But many analysts expected the meeting to be brief and potentially short on specifics.
Lenders of first resort
Meantime, central banks around the world had little choice but to act aggressively to stem the seizure in global credit.
The Bank of Japan injected 800 billion yen (S$11 billion) in an over-the-weekend operation and Australia's central bank added A$1.57 billion (S$1.8 billion) in repurchase agreements, way above an estimated daily need of A$1.195 billion.
In Europe, the BoE auctioned US$10 billion overnight money and US$30 billion of one-week cash. It also relaxed collateral rules for its weekly three-month auctions.
The ECB auctioned US$50 billion of three-day funds, having drawn bids of over US$82 billion, and threw open the doors for thousands of banks to access its 'fine-tuning' operations for overnight auctions.
The ECB also said on Friday financial institutions upped their borrowing from the central bank.
The ECB left its benchmark rate on hold at 4.25 per cent on Thursday but highlighted the risk to the European economy from the credit crunch, suggesting the first euro zone rate cut in five years was on the cards.

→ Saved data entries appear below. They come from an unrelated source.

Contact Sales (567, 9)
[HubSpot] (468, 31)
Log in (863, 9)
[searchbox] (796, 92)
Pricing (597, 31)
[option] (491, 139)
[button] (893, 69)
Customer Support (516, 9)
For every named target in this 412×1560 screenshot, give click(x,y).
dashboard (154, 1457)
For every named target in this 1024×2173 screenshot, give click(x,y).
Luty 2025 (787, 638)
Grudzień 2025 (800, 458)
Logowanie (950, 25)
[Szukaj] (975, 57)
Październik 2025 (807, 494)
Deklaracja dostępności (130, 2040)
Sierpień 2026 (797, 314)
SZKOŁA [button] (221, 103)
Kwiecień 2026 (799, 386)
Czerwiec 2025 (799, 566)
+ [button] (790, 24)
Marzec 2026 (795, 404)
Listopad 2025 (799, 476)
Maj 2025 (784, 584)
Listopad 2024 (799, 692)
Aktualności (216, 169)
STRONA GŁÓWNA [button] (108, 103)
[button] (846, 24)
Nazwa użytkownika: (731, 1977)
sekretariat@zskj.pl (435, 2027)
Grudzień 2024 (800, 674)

Many now expect the Fed will begin cutting rates again after a five-month hiatus, probably with an aggressive half percentage point ease at a meeting scheduled for this month.
Financial markets now expect a rate cut at the ECB's next meeting and a further two cuts to 3.50 per cent by February.
In the United States, there was no relief for the commercial paper market. Outstanding paper slumped by US$94.9 billion to US$1.607 trillion, Fed data showed, bringing the cumulative shrinkage to US$208 billion in the past three weeks.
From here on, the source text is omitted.